So, what’s the difference? Well, based on what I can see, the parametric technique showed much smoother and cleaner segmentation than that with the non-parametric technique. Here’s the mechanism behind their segmentation. The parametric technique utilizes a Gaussian probability distribution, in which the joint probability distribution involved will determine a pixel membership. Gaussian bell curves have significant width and area of significance, thus, by using a Gaussian fit to determine pixel membership, more pixels will be introduced in the segmentation at a significant intensity. For the histogram backprojection technique, the algorithm directly relates pixel membership towards the histogram of the ROI. Therefore, the segmentation will only be as good as the extracted ROI from the original image. Thus, one can improve the quality of the non-parametric result by providing a very accurate ROI. Remember that the ROI is even riddled with imperfections, such as darker shades of pink, which directly affects the backprojection. For me, if we want to maximize color extraction, then parametric technique is used. But if we are concerned with the exact color pattern from the ROI and accurately obtain the regions with the same hues, then we need non-parametric technique.
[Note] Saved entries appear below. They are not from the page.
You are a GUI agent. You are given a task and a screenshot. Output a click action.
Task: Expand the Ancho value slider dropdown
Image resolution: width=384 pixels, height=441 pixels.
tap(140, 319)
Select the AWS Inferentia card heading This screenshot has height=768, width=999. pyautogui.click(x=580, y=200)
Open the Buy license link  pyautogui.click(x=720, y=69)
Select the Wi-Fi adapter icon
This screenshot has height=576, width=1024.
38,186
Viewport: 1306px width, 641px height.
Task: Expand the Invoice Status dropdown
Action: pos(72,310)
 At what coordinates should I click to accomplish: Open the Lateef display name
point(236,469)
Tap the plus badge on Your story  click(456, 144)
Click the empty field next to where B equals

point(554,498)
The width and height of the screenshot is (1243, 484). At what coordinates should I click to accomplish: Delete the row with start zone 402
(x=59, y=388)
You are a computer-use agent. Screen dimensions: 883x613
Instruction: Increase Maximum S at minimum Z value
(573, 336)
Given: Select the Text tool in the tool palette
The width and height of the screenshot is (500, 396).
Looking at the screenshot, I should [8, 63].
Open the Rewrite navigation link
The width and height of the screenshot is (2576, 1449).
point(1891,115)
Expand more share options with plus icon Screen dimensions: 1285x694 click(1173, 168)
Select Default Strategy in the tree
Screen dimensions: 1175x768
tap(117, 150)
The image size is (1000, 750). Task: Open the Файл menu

In addition to the previous results, the method used also affects the total running time of the segmentation. Theoretically, the parametric technique should be slower, since we really need calculations not only for the mean and standard deviations in NCC space, but also for the probability distributions for pixel membership, while the backprojection only does a look up of histogram value for each pixel in the original image. However, the code for the backprojection took a few seconds longer than the parametric approach, simply because the double for loop accounts the size of the original image, and Scilab is really optimized for matrix element-per-element operations, which is utilized in the parametric approach.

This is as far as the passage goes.